::: Data listing :::

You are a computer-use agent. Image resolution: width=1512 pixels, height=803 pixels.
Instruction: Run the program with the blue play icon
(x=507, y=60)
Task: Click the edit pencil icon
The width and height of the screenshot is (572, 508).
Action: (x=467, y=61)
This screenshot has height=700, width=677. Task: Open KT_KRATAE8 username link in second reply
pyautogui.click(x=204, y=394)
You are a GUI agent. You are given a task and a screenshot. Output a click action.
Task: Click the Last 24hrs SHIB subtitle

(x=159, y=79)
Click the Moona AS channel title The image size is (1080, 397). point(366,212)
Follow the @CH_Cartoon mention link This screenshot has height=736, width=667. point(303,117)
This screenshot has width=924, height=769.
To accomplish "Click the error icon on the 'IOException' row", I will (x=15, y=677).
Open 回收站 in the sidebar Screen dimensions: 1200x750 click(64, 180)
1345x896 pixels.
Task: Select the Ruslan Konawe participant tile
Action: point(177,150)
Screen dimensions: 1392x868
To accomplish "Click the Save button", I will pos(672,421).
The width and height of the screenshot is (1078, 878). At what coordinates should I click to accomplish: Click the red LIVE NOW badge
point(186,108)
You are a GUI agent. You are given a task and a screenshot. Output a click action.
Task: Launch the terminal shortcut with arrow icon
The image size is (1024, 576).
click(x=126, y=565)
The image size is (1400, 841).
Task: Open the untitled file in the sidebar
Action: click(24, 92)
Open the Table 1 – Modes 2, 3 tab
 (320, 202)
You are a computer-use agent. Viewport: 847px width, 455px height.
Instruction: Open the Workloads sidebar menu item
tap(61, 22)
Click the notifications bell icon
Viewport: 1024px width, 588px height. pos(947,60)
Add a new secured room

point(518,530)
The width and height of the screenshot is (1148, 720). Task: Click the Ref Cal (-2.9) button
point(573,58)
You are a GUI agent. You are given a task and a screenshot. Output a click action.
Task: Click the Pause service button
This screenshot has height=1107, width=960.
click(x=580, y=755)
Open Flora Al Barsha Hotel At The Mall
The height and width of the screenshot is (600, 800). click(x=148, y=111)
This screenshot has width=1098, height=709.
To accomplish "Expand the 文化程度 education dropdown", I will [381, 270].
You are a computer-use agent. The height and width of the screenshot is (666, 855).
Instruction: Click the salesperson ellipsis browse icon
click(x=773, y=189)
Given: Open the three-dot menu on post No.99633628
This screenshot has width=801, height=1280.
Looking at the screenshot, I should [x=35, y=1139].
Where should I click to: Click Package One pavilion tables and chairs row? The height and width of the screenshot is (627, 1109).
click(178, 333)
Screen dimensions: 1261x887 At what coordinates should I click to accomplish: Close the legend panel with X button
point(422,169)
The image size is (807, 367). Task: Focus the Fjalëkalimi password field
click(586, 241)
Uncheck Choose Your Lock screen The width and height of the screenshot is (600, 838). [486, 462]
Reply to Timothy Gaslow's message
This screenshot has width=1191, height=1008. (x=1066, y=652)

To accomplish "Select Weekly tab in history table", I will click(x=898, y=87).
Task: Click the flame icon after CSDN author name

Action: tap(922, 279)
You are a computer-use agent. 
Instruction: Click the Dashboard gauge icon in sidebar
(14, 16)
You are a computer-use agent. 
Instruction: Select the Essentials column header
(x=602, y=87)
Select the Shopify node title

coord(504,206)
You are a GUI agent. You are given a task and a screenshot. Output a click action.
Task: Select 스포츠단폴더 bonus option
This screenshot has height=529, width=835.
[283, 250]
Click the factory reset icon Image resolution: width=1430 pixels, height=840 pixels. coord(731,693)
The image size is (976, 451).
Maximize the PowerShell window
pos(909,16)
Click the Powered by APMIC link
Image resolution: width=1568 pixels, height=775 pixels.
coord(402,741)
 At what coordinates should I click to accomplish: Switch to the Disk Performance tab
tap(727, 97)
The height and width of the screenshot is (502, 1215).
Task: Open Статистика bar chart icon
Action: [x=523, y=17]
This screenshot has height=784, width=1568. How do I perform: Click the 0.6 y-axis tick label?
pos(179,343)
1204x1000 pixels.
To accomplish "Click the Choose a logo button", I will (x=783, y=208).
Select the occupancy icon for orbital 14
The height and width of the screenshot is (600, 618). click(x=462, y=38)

:::

Exercise details: Retype the portion of the records that opens with the line containing "1204x1000 pixels." and runs through the end of the records, with every character unchanged.

Complete output:
1204x1000 pixels.
To accomplish "Click the Choose a logo button", I will (x=783, y=208).
Select the occupancy icon for orbital 14
The height and width of the screenshot is (600, 618). click(x=462, y=38)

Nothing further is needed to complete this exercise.